Provided data:

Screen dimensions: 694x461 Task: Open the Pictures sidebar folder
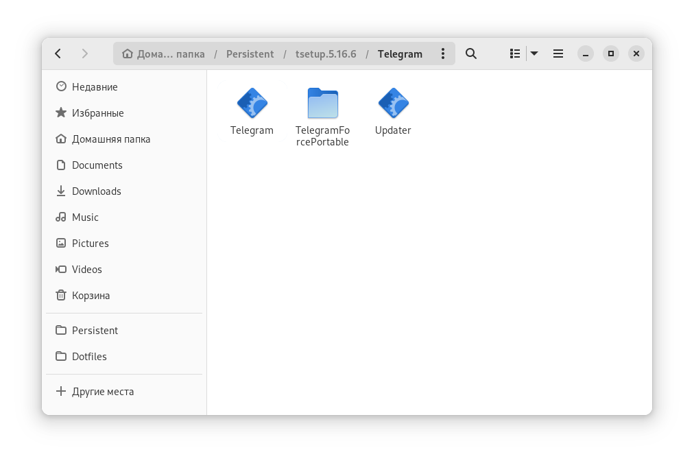[90, 244]
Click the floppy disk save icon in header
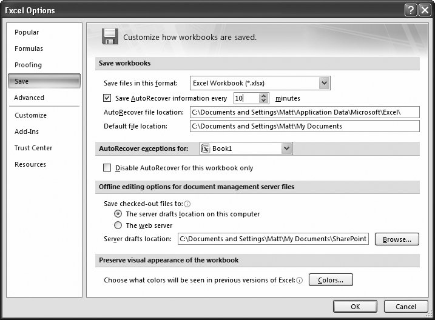The width and height of the screenshot is (435, 320). tap(109, 36)
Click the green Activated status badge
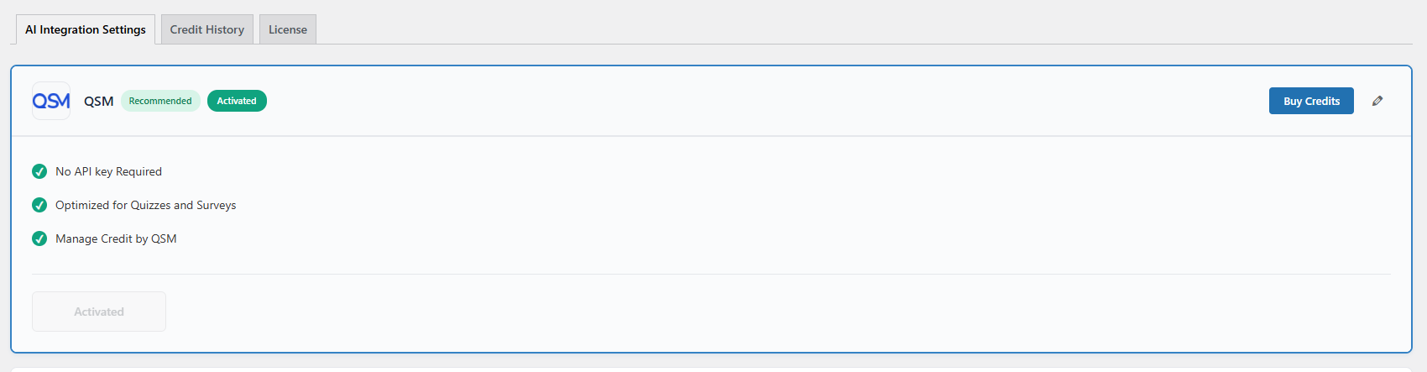 click(237, 101)
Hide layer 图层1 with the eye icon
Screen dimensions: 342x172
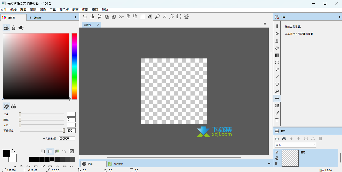tap(277, 152)
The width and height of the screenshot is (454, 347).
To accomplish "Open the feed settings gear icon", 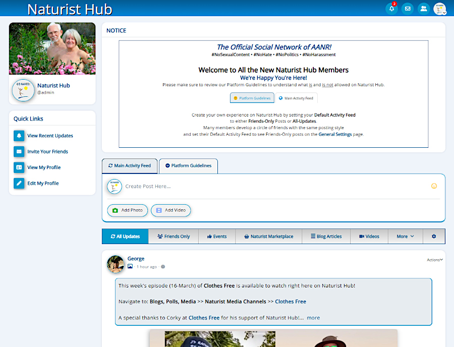I will (x=434, y=236).
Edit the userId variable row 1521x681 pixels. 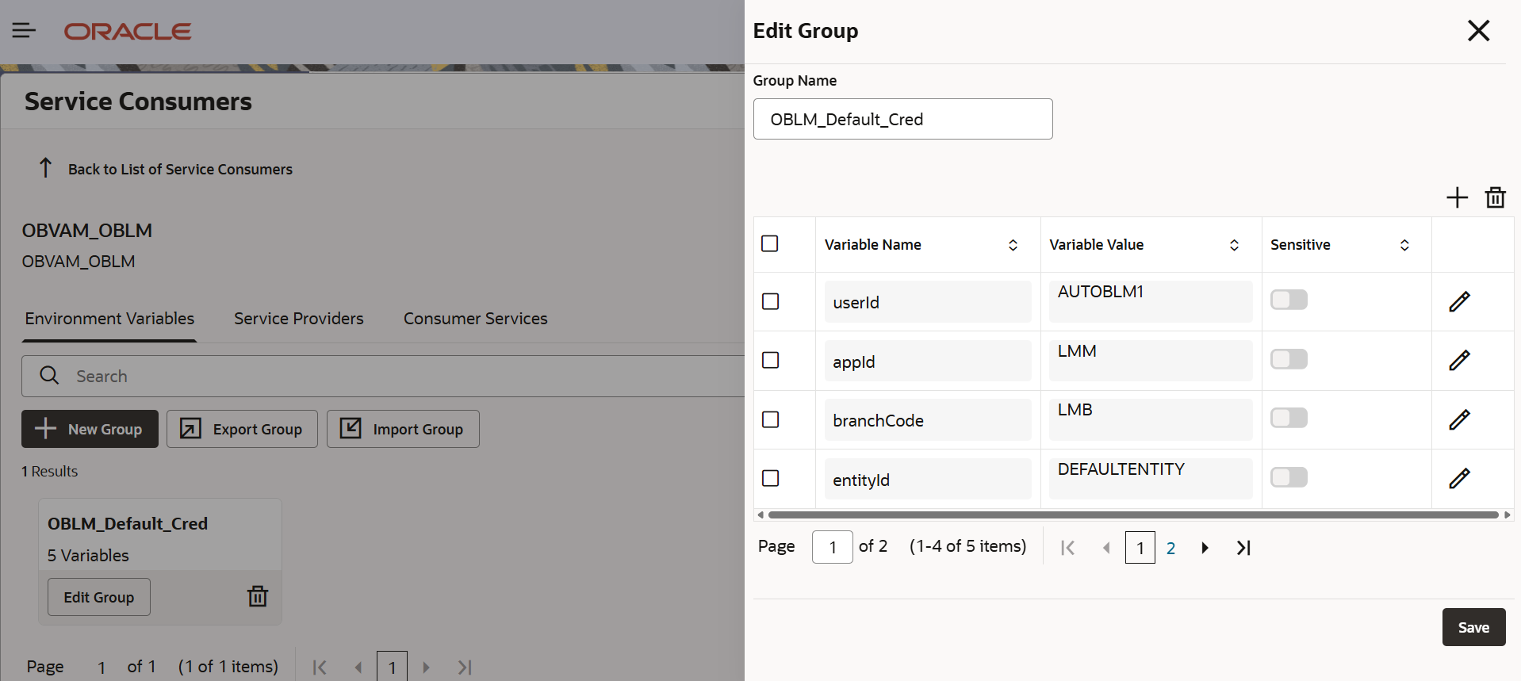tap(1459, 301)

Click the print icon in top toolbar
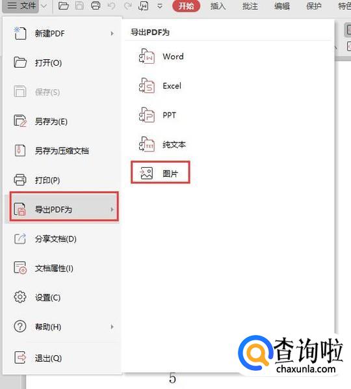click(x=96, y=6)
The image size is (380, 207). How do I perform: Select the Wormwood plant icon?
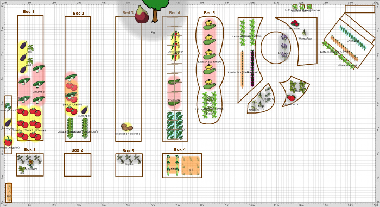(x=303, y=33)
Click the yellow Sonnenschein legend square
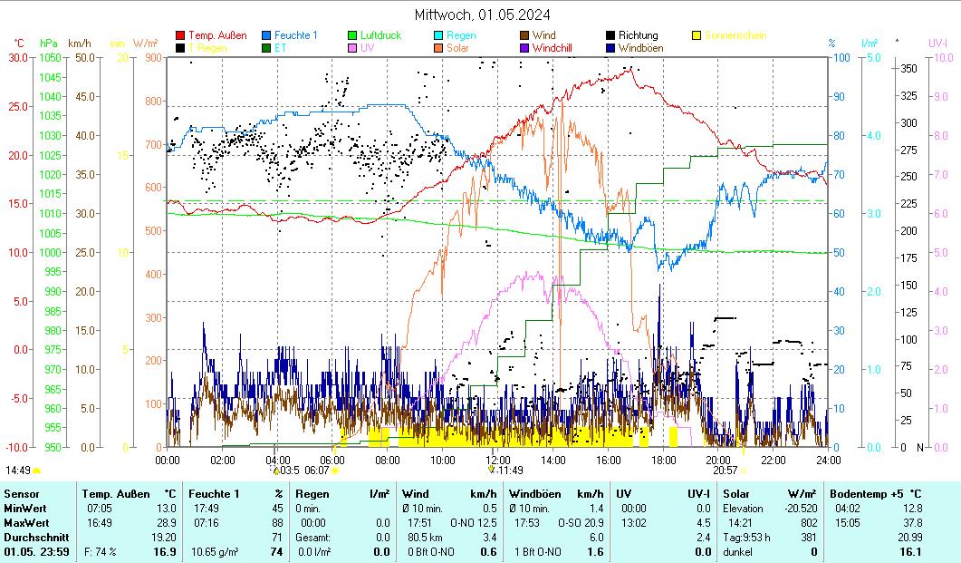The image size is (961, 563). pos(697,35)
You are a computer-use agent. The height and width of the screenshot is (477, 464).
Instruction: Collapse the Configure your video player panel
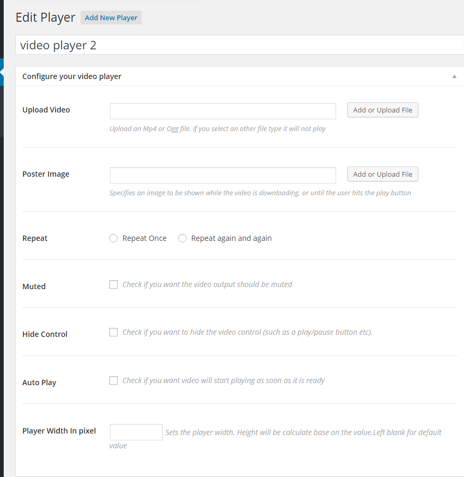(x=454, y=76)
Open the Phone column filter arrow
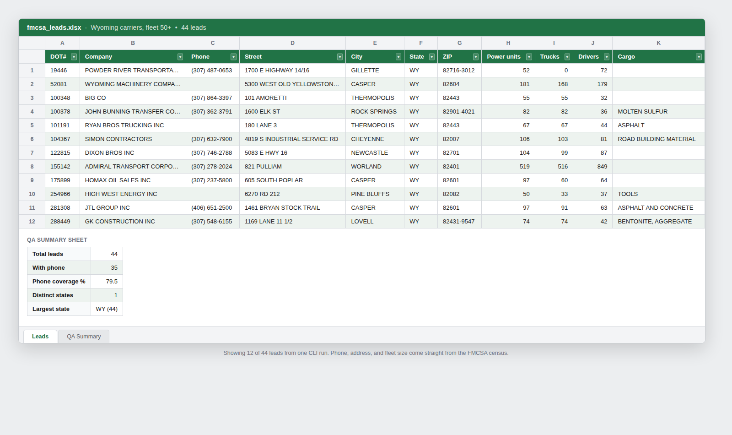Screen dimensions: 732x435 pos(234,57)
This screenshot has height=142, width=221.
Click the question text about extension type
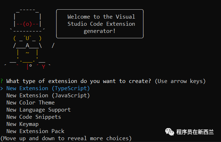tap(79, 81)
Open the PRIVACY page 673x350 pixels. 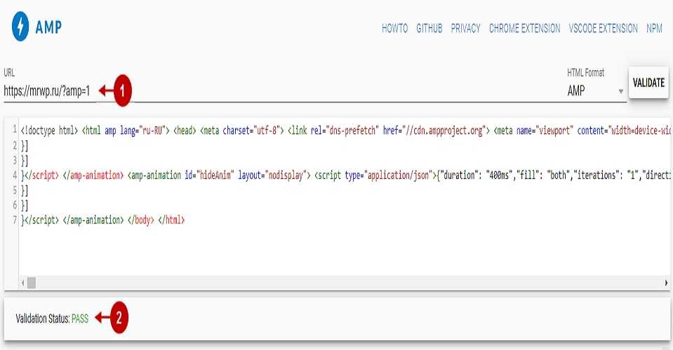click(x=465, y=29)
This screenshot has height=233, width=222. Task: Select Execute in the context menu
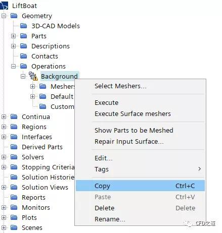(107, 103)
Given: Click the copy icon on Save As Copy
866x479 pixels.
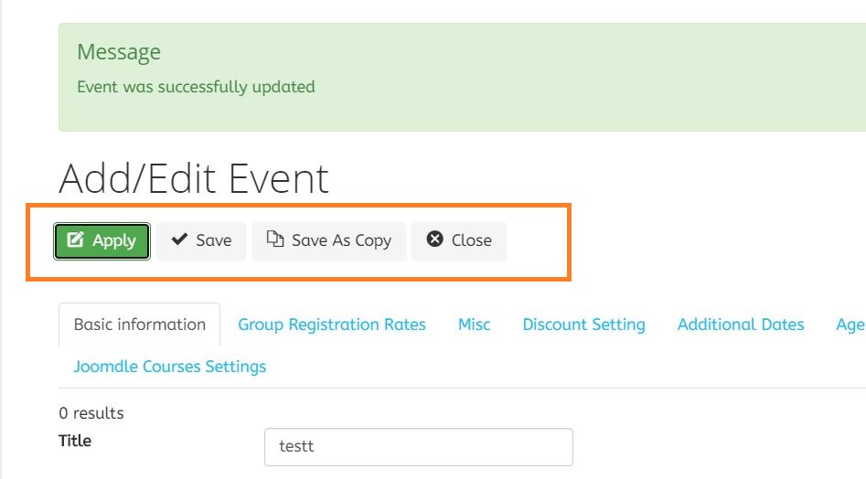Looking at the screenshot, I should point(274,240).
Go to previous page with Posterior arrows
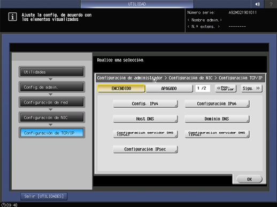 [x=226, y=89]
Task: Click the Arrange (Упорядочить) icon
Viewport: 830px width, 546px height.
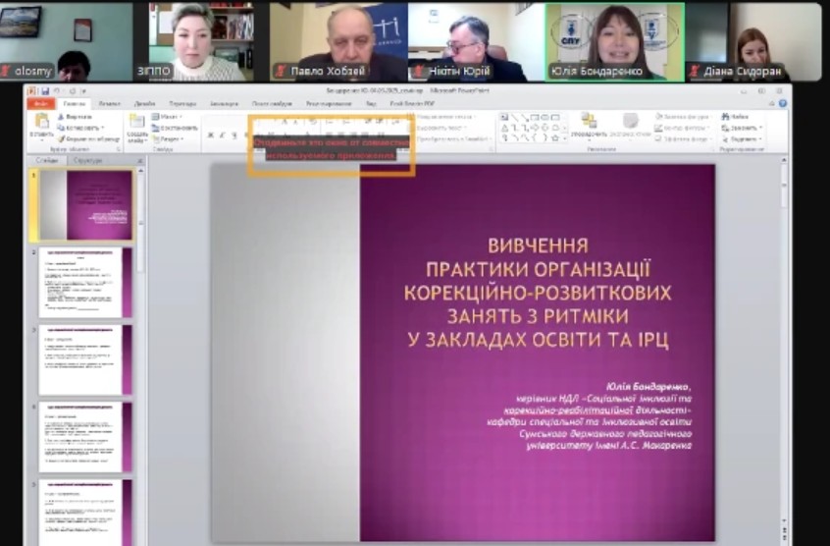Action: [x=588, y=122]
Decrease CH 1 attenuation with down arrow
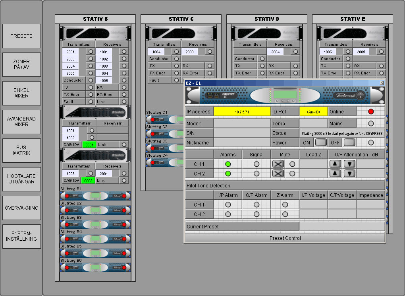 [349, 164]
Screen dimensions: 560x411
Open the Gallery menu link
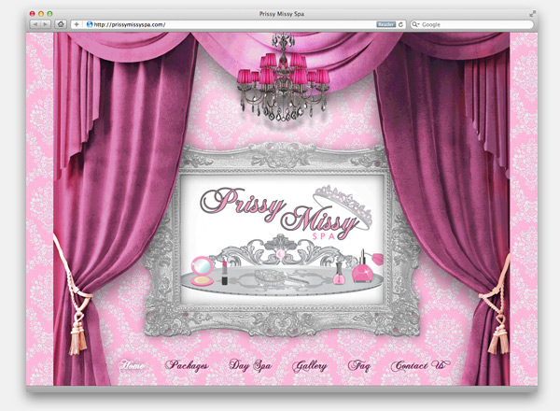point(310,365)
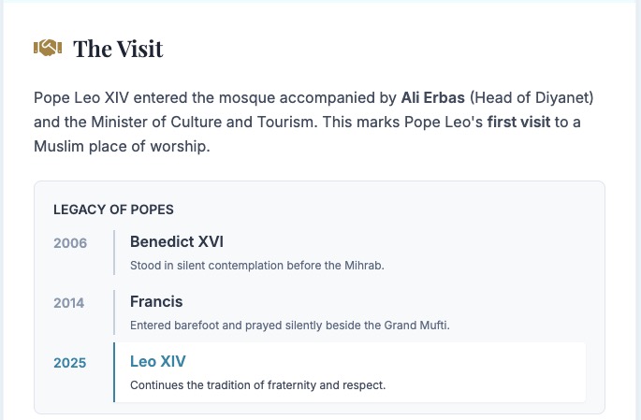
Task: Click the handshake icon beside The Visit
Action: pos(48,48)
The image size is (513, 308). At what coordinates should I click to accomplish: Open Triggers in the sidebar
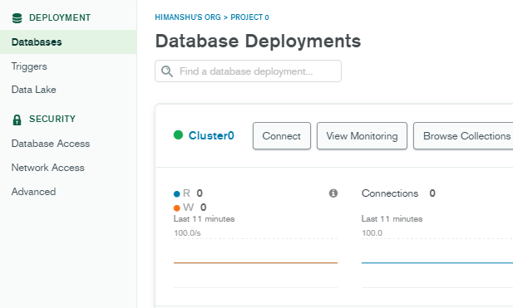(x=29, y=66)
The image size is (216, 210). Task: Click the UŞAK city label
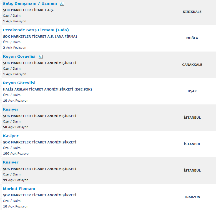(192, 91)
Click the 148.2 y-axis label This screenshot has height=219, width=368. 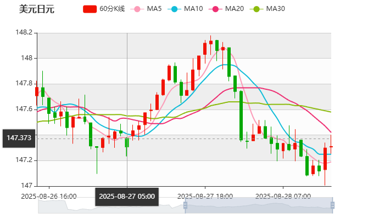point(24,32)
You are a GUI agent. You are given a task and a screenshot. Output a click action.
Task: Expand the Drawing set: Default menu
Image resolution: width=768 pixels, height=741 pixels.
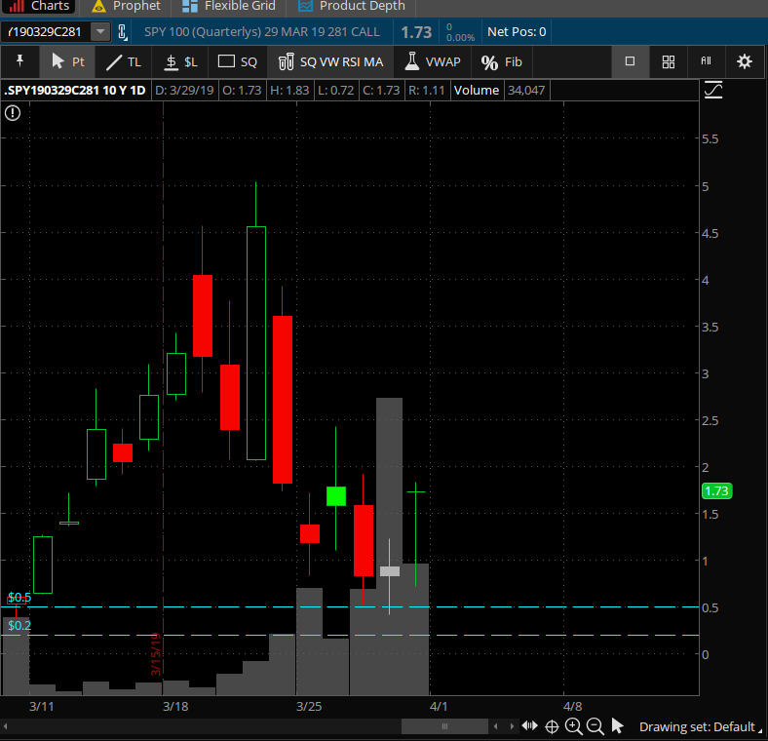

Work item:
Search the records above for the string "agent". Report each line that has it.

Reply:
You are a computer-use agent. The height and width of the screenshot is (477, 464).
You are a GUI agent. You are given a task and a screenshot. Output a click action.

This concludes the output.